Quelques cent personnes ont répondu à l'appel et rempli attentivement le questionnaire. L'intérêt était bien réel, à côté du désir de faire de la bureautique (env. 80%), nous trouvions encore un 25%, environ, désireux de faire du développement/programmation ou de l'analyse/concept. En particulier nous fumes surpris de découvrir qu'un 15% avait suivi une école supérieure (Ecole de commerce, technique ou l'Université). Donc des intelligences captives que la téléinformatique à domicile était susceptible de révéler. Ainsi naquit l'idée du projet TELEPHAN (TELEinformatique Pour HANdicapés) avec pour objectif de fournir du télétravail, de type occupationnel et lucratif, à des personnes handicapées (voir le schéma ci-dessus). Par la suite fut créé, à Lausanne, la Fondation Handitel dont la mission était en autres de développer le télétravail pour les personnes handicapées. Malheureusement, faute de moyens financiers, cette fondation a dû mettre la clé sous le paillasson et l'idée TELEPHAN n'a jamais vu le jour.

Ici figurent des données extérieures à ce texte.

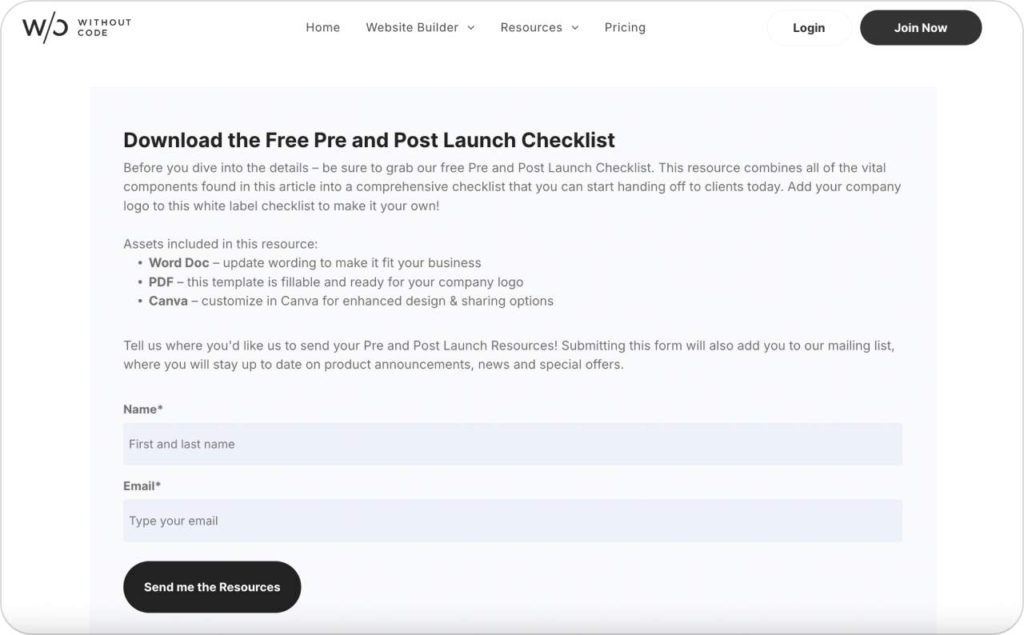Click the bolded Word Doc bullet text
Viewport: 1024px width, 635px height.
tap(179, 262)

Internet ou l'ouverture sur le cyberespace des ateliers virtuels
Avec l'arrivée fracassante des autoroutes de l'information, en particulier celle d'Internet au développement exponentiel, TELEPHAN, tel un Phénix, renaît aujourd'hui de ses cendres. En effet les réseaux de télécommunication permettent la création d'ateliers virtuels où les personnes handicapées peuvent mettre en valeur leur potentialité sous toutes ses formes. Les activités sont nombreuses et quasiment sans limite: télésecrétariat, télédessin, télémarketing, téléformation, etc., etc
Pour ou contre la télématique?
Evidemment la controverse n'aura pas manquée sur ces nouvelles technologies de la télécommunication. Et les médias s'en sont déjà fait l'écho avec des opinions à l'emporte-pièce, du style " Internet? Un monde d'autistes ". En fait , la réalité d'un choix technologique n'est jamais aussi tranchée. Ce n'est pas la " chose " qu'il faut juger mais l'" usage de la chose ". Intrinsèquement Internet est neutre. Actif dans le milieu de l'informatique pour personnes handicapées, je me suis souvent entendu dire que l'informatique les isole encore plus. Et je donne invariablement la même réponse du cas réel d'une personne tétraplégique qui n'arrive à bouger que la tête et qui est dépendante jour et nuit d'un appareil respirateur. Continuellement clouée dans sa chambre, la téléinformatique est pour elle cette fenêtre ouverte sur le monde et sur les gens. Elle peut communiquer - indispensable à l'humain - et entrer en contact avec les autres. Des outils comme Internet sont à même de la faire voyager sur toute la planète, visiter le Musée du Louvre à Paris ou contempler les oeuvres de la Fondation Berger à Lausanne. Puisqu'elle ne peut se déplacer dans le monde, c'est le monde qui vient chez cette personne, au travers de l'écran de son ordinateur. N'est-ce pas merveilleux? L'informatique ne l'isole pas, bien au contraire, elle lui a permis d'avoir tout un réseau de relations humaines riches et stimulantes et qui donnent un sens à sa vie.